— REQUIRED ACTION —
In the records, each line holding "below" must be reported.

[MATERIAL PROVIDED]

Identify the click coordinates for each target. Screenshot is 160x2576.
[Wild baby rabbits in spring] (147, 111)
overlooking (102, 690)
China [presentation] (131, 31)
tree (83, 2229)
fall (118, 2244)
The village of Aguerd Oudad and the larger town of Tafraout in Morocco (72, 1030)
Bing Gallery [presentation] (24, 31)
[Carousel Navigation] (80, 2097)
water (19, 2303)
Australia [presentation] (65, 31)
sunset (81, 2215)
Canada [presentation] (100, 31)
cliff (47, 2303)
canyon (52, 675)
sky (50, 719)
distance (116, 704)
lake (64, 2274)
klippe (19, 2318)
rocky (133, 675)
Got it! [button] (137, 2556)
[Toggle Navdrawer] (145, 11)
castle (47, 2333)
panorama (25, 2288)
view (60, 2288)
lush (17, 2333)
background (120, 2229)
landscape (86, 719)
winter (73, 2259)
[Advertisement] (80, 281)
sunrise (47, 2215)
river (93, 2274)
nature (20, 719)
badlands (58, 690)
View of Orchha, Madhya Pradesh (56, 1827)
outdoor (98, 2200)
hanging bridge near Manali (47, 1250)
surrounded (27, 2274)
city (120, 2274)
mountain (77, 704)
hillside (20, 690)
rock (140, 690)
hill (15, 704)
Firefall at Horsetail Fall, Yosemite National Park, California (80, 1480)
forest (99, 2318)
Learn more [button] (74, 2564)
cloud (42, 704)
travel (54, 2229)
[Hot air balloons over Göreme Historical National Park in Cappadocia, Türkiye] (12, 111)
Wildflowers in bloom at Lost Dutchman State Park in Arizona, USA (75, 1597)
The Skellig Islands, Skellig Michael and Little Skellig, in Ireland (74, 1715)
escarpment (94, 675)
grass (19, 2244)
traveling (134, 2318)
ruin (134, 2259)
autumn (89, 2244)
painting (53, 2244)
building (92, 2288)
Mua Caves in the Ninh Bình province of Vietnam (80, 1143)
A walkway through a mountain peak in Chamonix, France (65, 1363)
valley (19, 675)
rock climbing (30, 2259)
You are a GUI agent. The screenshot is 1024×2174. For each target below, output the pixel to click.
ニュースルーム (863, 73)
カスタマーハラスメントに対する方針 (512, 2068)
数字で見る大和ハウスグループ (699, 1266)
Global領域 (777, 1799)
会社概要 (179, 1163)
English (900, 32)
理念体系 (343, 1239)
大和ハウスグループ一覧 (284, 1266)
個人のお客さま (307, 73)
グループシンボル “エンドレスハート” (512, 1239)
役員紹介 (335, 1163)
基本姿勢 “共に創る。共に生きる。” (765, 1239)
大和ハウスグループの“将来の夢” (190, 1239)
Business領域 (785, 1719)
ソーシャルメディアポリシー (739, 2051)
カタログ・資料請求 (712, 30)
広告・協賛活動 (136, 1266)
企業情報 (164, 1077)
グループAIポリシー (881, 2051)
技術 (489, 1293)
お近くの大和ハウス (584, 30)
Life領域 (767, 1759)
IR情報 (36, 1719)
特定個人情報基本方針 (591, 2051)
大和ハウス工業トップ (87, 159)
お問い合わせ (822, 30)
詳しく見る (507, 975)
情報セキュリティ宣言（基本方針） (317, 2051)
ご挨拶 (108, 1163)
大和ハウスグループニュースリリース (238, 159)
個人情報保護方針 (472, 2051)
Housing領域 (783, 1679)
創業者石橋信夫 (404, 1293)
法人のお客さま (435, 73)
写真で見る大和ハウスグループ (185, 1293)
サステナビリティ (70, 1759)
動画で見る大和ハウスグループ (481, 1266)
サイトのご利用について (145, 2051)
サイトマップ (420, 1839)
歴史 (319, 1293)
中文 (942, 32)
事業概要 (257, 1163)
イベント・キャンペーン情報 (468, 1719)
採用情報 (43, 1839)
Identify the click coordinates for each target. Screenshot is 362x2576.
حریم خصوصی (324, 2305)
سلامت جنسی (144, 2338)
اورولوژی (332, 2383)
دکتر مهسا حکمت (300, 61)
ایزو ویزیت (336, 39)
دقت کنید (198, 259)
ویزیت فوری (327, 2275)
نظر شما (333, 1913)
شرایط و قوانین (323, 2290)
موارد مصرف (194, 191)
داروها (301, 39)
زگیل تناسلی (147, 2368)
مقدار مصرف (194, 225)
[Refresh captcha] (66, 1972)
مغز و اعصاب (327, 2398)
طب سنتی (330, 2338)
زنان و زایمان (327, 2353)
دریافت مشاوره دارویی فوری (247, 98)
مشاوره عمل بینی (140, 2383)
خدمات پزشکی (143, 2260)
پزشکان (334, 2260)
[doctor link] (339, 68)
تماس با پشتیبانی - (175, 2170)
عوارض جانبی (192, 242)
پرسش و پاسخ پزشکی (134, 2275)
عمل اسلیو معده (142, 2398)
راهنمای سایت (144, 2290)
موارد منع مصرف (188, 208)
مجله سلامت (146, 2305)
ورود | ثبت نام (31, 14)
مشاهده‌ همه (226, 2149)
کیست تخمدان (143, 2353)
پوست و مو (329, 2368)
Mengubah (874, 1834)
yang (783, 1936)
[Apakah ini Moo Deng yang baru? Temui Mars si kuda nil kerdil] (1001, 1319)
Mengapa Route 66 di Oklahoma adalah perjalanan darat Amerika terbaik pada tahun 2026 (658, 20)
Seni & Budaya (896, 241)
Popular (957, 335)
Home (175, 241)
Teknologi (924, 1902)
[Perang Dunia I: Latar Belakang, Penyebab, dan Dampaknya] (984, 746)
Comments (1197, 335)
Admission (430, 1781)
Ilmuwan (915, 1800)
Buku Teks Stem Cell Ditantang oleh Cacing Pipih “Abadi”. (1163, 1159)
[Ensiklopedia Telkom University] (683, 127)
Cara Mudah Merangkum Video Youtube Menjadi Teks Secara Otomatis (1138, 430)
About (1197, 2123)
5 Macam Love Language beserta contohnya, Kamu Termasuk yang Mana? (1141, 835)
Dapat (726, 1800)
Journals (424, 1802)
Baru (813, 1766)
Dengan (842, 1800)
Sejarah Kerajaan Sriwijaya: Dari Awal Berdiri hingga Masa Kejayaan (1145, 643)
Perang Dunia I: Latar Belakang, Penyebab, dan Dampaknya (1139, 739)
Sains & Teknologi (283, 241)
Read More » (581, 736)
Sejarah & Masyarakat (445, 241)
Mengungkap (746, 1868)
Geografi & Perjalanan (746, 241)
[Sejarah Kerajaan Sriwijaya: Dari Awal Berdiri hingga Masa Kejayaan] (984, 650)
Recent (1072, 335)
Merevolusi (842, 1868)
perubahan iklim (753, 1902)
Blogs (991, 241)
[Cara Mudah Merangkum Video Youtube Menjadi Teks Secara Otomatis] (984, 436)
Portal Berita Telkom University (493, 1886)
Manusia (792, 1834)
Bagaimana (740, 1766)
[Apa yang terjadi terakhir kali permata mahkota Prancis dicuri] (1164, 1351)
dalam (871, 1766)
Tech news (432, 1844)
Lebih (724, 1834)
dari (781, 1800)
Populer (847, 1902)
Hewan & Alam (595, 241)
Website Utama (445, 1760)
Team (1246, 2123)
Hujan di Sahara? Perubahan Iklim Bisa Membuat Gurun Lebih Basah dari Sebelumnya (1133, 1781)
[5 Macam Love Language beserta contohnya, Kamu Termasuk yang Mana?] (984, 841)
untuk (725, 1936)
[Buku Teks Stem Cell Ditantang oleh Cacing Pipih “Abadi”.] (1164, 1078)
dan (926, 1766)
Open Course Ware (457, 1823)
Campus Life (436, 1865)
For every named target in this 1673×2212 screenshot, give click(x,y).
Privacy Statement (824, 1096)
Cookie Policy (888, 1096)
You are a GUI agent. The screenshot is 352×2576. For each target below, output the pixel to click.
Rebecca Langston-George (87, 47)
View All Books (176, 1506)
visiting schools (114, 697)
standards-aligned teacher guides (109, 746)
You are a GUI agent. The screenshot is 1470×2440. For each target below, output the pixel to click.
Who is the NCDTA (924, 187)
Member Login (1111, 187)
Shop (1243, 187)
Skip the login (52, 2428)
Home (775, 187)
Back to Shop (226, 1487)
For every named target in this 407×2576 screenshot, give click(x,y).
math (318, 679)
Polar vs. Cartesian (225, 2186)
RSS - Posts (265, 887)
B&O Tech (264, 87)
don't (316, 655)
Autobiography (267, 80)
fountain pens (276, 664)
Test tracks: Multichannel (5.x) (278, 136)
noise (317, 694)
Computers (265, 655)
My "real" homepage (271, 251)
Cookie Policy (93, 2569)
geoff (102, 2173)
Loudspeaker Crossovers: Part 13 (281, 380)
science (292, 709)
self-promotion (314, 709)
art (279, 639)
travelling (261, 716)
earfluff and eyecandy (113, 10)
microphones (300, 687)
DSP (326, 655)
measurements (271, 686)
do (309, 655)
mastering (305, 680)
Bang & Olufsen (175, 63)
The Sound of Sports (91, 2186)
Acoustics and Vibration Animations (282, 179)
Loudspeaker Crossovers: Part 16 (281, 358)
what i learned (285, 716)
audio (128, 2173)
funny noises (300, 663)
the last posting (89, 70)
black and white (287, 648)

[/MATERIAL PROVIDED]

— TASK OUTPUT —
You are a GUI agent. The screenshot is 1024×2174. For each target below, output the pixel to click.
You are a GUI agent. The screenshot is 352×2576. For each target below, output the pixel to click.
You are a GUI agent. The screenshot is 1470×2440. For each target below, output the pixel to click.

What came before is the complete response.